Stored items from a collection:
------

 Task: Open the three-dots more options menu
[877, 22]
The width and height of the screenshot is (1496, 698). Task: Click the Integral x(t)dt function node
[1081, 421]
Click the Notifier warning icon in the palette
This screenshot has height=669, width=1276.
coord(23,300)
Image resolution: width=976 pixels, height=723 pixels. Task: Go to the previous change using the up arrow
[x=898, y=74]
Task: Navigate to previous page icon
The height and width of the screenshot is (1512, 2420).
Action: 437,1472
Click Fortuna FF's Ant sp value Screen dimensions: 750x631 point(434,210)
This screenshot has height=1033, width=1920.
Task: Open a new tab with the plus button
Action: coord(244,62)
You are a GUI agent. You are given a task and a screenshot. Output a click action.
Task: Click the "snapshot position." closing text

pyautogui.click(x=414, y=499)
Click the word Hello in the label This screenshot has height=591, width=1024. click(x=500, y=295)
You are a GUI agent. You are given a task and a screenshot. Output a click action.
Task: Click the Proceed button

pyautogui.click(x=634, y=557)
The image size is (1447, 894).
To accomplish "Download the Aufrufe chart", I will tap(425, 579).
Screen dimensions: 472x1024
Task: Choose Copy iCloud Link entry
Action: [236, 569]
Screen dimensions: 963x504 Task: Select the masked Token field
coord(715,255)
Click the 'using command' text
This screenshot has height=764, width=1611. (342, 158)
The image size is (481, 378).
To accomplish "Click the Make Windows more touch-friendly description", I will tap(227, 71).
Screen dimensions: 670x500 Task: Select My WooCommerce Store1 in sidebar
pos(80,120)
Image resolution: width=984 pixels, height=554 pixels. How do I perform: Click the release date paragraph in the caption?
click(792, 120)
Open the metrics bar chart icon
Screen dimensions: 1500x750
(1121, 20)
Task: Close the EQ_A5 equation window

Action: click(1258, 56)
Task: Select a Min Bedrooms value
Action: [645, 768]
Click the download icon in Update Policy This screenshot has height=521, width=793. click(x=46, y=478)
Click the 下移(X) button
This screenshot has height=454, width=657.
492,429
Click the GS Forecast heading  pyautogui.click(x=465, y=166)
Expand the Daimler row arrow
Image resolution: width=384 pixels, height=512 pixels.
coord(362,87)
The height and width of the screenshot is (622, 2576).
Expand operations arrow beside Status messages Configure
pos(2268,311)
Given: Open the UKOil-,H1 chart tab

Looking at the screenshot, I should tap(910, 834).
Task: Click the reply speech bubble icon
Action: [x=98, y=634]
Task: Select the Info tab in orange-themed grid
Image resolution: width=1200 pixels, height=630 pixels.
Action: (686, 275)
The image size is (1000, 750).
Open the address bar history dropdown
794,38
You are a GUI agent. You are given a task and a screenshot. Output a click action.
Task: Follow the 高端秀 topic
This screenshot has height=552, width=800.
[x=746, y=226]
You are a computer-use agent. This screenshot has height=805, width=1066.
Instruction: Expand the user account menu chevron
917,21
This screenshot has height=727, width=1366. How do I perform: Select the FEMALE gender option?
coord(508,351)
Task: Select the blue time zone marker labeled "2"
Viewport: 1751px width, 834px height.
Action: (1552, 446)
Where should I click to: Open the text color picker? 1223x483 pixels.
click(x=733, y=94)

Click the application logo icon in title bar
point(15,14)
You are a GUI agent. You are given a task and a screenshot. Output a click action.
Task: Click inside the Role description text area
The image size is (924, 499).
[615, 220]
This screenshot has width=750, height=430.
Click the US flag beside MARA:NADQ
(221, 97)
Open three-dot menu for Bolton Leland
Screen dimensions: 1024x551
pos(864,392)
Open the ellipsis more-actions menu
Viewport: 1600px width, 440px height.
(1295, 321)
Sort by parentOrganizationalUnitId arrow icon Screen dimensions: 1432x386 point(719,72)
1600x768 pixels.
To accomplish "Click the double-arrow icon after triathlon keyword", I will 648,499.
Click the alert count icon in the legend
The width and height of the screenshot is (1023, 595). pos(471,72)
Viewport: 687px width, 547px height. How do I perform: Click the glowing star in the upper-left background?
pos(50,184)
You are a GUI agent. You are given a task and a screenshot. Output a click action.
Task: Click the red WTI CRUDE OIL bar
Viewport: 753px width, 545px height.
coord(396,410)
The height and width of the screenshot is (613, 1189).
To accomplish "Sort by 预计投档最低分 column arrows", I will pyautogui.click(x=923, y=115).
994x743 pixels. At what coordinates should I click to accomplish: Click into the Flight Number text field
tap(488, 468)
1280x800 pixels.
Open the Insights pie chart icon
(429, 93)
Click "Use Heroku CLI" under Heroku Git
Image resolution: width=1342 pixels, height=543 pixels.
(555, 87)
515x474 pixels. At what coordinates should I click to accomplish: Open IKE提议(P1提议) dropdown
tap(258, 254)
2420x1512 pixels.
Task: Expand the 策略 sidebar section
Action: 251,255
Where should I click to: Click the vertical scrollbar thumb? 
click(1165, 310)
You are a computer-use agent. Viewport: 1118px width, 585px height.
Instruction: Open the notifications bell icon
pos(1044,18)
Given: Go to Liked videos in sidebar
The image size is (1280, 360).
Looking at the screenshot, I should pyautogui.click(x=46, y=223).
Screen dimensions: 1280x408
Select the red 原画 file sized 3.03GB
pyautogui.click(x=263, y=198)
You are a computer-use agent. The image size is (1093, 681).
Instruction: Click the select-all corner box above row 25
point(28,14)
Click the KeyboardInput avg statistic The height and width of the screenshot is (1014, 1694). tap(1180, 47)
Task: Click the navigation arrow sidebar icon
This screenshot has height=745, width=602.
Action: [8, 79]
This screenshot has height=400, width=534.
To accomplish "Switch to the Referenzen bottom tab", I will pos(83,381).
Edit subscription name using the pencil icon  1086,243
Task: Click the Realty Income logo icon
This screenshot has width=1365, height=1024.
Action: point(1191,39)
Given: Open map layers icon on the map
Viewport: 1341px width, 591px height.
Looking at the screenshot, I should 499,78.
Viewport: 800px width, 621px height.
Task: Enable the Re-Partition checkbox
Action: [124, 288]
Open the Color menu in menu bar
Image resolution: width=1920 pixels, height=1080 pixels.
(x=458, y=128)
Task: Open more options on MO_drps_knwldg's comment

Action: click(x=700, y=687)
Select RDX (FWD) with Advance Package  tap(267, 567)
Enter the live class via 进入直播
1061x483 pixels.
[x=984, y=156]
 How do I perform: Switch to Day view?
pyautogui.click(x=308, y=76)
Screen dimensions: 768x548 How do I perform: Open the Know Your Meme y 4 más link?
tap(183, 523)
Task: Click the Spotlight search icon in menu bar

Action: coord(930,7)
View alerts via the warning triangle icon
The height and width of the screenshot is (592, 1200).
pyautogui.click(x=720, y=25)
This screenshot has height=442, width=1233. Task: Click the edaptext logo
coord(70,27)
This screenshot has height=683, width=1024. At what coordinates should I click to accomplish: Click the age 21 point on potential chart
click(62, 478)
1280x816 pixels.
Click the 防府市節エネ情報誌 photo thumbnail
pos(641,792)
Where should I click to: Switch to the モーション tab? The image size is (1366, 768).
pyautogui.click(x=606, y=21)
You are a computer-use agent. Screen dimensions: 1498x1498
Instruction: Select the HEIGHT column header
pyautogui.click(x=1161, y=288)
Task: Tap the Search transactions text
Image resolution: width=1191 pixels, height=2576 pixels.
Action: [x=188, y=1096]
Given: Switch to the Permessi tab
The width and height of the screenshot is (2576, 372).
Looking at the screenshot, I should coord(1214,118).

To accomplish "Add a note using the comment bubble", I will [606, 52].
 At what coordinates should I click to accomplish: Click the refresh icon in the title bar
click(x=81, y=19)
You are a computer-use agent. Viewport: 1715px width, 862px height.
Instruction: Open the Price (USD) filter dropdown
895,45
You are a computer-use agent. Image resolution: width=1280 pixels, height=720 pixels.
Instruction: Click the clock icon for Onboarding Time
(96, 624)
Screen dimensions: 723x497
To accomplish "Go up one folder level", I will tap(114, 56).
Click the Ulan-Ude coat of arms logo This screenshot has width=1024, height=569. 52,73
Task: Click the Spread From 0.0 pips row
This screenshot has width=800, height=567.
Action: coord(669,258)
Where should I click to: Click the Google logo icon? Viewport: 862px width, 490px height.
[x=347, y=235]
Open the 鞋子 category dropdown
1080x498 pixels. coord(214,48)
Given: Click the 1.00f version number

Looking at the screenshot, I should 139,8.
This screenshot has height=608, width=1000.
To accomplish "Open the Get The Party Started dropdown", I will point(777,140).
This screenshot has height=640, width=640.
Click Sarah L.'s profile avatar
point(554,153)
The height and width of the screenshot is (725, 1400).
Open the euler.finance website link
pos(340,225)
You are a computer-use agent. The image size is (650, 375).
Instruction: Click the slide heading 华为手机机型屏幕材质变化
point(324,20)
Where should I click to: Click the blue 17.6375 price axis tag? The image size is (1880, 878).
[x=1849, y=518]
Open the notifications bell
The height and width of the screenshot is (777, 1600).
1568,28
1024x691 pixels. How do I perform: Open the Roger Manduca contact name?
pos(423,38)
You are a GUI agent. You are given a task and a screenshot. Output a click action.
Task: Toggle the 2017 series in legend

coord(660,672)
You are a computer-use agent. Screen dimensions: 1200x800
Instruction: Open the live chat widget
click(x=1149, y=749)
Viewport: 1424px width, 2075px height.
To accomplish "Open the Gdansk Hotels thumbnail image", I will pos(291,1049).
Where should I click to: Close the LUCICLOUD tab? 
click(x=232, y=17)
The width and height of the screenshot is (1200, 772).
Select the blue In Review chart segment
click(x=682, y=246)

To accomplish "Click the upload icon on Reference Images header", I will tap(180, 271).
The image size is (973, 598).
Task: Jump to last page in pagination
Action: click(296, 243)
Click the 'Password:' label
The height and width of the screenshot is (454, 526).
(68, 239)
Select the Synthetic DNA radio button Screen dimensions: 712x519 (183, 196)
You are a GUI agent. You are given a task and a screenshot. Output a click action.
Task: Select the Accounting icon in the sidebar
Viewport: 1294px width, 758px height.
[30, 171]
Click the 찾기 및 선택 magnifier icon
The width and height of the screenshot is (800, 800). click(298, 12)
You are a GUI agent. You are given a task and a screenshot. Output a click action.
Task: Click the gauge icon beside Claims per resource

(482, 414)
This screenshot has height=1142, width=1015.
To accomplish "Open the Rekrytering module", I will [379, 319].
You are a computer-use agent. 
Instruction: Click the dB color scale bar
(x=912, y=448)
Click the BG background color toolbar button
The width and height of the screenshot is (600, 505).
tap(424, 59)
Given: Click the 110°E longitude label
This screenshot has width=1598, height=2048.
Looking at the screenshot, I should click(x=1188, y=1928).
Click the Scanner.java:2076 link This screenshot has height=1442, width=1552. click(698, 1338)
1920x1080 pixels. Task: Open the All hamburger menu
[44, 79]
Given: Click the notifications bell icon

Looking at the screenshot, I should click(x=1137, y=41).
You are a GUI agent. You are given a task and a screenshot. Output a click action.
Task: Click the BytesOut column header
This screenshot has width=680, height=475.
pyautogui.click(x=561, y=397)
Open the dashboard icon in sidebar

------

* **TASK GOAL**: The answer must consist of each line in the entries above that includes "description".

* **TASK SOLUTION**:
To accomplish "Click the Make Windows more touch-friendly description", I will tap(227, 71).
Task: Click inside the Role description text area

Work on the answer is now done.